Einkaufszentrum Vleuterweide, Niederlande

Auch am Berliner Alexanderplatz sollte ein Star-Architekt eine Hochhaus-Skyline verwirklichen: Wie soll der Alexanderplatz in Zukunft aussehen? Gibt es Alternativen zu den Design-Glastürmen, wie man Sie mittlerweile in jeder Metropole findet?

Ja, die gibt es, und diese Alternativen werden von einer Minderheit der Fachleute in Berlin auch unterstützt. Ob sie damit Erfolg haben werden, ist allerdings sehr fraglich, leider. Für den „Alexanderplatz“, so das Synonym für die historische Mitte des ursprünglichen Berlins, gibt es eine auf allen Ebenen dokumentierte  Parzellenstruktur, mit den ursprünglichen Straßen, Plätzen und Höfen. Der Ort ist historisch so belegt, dass es wahrlich keiner Neuerfindung als Downtown bedürfte. Nichts wäre einfacher, als die historische Mitte wieder aufzubauen. Aber dem stehen die genannten ökonomischen Interessen entgegen.

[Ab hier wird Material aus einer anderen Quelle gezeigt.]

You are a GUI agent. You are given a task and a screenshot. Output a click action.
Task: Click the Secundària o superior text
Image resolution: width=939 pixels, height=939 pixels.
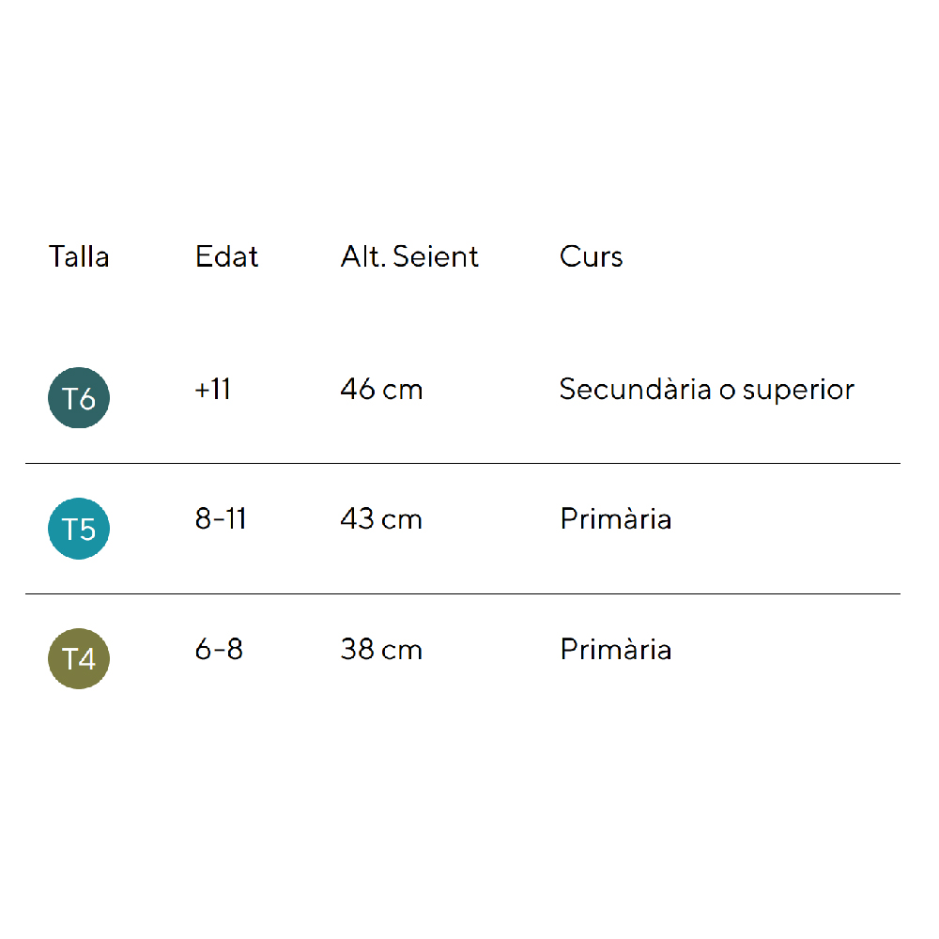click(x=706, y=390)
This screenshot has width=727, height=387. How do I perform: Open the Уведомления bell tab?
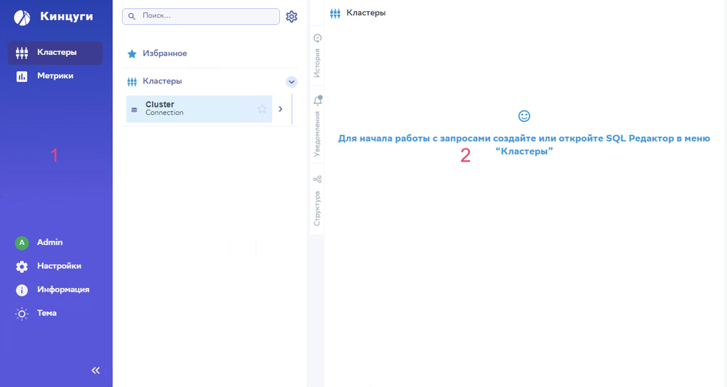click(x=317, y=125)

Um ein grundsätzliches Missverständnis zu klären: Städtebau und Architektur – diese nur auf die Wahrnehmung als Fassade reduziert – sind voneinander zu trennen. Ich bin nicht für den historisch getreuen Wiederaufbau von Fassaden, schon gar nicht in ihrer Gesamtheit. Das Geheimnis von Stadt liegt in ihrer Vielfältigkeit, ihrer „Körnigkeit“. Die Fassaden sind immer zeitgenössisch. Wenn wir heute beiläufig durch historische Straßen gehen, mit Gebäuden aus dem 12., 14., 16., 18., 19. und 20. Jahrhundert, fragt auch niemand, aus welcher Periode diese stammen. Und das wäre mit Stadtteilen, die auf historischer Parzellenstruktur gründen und um Architekturen des 21. Jahrhunderts bereichert würden, auch nicht anders. Leider aber entsprechen solche Gebäude nicht dem Investitionsinteresse des  ‚Zoning’ und werden deshalb nicht ernsthaft verfolgt. Das Ergebnis sind unansehnliche Straßenzüge nach modernistischer Manier – oder, ebenso schlimm, disneylandhaft historisierende Quartiere. Als Ausnahmebeispiel an dieser Stelle ein Hinweis auf den viel beachteten Wiederaufbau vom Dom Römer in Frankfurt. Mitbauen tu ich dort leider nicht. Immerhin habe ich eine Anerkennung für unseren Beitrag erhalten.    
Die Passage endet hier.